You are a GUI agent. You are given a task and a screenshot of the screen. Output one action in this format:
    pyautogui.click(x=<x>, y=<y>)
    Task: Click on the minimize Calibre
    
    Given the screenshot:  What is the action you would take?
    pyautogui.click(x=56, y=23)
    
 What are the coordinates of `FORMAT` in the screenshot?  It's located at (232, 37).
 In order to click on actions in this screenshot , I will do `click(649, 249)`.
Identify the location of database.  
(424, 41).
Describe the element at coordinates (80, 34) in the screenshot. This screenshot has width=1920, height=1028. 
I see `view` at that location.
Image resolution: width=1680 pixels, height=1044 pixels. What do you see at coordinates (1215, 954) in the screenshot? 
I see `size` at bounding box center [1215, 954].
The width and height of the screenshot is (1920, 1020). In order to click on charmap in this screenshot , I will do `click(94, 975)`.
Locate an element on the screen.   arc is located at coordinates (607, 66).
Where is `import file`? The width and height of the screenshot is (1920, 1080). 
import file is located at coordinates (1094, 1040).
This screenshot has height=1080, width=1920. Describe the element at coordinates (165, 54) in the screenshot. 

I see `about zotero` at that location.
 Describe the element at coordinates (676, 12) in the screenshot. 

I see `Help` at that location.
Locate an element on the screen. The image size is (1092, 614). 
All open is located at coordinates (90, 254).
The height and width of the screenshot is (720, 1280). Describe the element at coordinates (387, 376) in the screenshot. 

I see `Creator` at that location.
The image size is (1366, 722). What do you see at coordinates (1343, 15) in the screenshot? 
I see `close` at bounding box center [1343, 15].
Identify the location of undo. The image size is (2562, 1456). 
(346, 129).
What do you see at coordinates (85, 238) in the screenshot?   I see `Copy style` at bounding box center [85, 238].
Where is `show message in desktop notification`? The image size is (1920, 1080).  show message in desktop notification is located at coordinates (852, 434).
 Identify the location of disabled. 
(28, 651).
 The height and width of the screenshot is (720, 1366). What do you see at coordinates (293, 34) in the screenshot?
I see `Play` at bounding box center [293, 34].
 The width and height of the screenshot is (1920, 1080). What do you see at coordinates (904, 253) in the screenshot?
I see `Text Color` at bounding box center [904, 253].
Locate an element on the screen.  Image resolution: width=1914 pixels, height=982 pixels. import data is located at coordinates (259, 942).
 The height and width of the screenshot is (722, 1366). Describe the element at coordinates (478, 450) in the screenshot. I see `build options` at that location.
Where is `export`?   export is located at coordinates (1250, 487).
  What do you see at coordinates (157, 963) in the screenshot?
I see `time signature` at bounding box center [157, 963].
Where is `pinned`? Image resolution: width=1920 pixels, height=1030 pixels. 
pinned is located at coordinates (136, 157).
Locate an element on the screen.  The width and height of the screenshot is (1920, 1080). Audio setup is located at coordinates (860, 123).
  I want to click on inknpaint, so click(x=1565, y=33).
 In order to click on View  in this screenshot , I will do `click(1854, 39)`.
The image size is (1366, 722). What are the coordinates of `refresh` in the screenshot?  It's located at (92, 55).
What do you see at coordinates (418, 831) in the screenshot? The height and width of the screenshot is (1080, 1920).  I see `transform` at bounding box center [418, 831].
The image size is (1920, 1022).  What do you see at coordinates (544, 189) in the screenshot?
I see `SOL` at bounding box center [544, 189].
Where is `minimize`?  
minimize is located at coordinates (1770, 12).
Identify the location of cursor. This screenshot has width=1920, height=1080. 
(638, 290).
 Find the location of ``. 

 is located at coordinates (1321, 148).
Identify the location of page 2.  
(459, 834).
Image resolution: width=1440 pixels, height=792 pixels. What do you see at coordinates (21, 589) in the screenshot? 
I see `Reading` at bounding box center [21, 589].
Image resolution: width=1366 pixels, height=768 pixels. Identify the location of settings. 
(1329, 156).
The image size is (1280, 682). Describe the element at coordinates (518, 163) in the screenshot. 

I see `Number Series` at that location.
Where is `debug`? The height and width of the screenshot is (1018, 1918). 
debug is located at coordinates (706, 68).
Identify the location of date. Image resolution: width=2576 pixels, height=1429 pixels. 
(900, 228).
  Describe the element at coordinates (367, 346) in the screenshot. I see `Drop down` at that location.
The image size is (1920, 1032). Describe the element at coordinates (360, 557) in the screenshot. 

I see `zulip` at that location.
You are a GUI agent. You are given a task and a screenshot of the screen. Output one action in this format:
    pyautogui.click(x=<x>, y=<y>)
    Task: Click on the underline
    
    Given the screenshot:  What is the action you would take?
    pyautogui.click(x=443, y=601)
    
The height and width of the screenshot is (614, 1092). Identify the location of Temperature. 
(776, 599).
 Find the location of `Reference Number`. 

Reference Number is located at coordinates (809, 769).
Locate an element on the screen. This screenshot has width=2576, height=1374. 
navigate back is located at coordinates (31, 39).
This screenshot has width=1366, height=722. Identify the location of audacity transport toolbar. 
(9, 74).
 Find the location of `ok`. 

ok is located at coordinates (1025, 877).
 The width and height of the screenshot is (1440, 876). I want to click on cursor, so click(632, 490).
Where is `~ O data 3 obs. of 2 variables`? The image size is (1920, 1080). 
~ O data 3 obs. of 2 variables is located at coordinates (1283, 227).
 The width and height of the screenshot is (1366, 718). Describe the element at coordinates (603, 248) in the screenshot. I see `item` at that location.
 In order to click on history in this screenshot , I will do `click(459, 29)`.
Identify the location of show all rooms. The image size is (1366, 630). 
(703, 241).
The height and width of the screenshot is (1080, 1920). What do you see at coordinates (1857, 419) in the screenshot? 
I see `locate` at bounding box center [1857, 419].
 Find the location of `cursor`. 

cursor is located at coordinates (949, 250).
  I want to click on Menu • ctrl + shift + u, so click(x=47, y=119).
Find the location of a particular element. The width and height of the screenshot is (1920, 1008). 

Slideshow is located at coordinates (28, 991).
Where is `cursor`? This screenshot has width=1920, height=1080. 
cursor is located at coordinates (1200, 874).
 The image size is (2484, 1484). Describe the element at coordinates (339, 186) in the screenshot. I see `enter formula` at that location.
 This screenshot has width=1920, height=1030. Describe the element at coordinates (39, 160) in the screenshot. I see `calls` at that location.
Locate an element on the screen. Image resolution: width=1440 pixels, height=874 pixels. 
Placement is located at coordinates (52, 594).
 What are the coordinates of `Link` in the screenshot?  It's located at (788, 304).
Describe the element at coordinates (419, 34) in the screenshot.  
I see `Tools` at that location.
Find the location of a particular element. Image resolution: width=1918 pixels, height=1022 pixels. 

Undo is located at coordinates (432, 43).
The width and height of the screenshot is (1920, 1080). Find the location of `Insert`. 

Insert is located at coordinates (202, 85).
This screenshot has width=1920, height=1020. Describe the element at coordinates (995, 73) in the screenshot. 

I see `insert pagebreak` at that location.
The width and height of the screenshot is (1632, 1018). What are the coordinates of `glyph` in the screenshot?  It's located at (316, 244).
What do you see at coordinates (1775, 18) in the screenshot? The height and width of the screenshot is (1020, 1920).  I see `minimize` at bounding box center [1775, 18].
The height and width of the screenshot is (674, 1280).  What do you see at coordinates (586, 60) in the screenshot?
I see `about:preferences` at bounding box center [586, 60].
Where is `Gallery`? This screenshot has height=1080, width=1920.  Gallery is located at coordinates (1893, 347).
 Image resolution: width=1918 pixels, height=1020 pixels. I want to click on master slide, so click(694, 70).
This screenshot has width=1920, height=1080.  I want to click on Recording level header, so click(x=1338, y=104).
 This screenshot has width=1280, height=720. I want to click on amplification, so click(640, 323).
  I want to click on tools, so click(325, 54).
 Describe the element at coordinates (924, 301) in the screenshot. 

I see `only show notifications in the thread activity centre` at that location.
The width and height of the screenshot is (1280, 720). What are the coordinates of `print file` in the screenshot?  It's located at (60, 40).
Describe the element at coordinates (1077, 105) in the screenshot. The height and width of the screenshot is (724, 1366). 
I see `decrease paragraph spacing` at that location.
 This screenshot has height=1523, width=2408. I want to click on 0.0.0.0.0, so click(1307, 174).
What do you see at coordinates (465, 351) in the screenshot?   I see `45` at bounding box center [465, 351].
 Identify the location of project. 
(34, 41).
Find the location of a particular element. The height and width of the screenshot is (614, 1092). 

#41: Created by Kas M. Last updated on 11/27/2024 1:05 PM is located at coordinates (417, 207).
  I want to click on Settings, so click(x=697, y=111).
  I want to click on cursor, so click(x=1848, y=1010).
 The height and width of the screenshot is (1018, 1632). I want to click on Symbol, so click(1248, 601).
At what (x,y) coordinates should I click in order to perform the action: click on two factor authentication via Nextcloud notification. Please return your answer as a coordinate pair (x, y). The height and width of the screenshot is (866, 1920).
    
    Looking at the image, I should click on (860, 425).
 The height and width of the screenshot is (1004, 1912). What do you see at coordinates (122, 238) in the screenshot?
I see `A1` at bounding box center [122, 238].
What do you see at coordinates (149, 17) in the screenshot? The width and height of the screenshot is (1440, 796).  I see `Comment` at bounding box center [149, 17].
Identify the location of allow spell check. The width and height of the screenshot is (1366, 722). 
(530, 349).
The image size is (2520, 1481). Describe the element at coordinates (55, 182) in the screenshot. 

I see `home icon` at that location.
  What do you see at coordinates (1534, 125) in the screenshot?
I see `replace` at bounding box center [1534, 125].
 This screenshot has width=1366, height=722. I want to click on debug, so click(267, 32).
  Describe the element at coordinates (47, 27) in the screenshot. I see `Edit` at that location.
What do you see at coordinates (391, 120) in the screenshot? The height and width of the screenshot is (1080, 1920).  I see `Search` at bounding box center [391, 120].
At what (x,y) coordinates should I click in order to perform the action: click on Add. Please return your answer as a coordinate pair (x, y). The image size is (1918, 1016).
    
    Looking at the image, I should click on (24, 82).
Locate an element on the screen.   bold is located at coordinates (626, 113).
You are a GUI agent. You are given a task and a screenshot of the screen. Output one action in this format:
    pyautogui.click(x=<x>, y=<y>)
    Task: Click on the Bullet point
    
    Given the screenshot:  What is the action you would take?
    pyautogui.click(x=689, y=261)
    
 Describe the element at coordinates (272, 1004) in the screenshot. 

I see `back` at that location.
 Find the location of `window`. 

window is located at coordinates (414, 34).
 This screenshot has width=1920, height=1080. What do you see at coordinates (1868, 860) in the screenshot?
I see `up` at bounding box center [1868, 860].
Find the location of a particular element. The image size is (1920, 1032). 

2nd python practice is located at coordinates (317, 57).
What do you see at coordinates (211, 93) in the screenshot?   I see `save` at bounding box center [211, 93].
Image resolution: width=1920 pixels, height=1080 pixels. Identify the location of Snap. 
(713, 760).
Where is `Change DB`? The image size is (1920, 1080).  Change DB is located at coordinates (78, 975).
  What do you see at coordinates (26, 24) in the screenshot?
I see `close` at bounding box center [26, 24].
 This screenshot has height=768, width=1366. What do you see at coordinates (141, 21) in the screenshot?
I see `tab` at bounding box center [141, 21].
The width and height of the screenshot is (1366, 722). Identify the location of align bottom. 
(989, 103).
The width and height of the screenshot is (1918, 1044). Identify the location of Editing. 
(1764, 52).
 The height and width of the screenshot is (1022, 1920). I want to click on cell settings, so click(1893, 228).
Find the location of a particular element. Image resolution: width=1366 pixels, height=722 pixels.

• Goal: Copy out the records word for word, from the line containing "The width and height of the screenshot is (1280, 720)." through the line containing "The height and width of the screenshot is (1018, 1632).", including both of those lines.

• Exercise response:
The width and height of the screenshot is (1280, 720). What are the coordinates of `print file` in the screenshot?  It's located at (60, 40).
Describe the element at coordinates (1077, 105) in the screenshot. The height and width of the screenshot is (724, 1366). 
I see `decrease paragraph spacing` at that location.
 This screenshot has height=1523, width=2408. I want to click on 0.0.0.0.0, so click(1307, 174).
What do you see at coordinates (465, 351) in the screenshot?   I see `45` at bounding box center [465, 351].
 Identify the location of project. 
(34, 41).
Find the location of a particular element. The height and width of the screenshot is (614, 1092). 

#41: Created by Kas M. Last updated on 11/27/2024 1:05 PM is located at coordinates (417, 207).
  I want to click on Settings, so click(x=697, y=111).
  I want to click on cursor, so click(x=1848, y=1010).
 The height and width of the screenshot is (1018, 1632). I want to click on Symbol, so click(1248, 601).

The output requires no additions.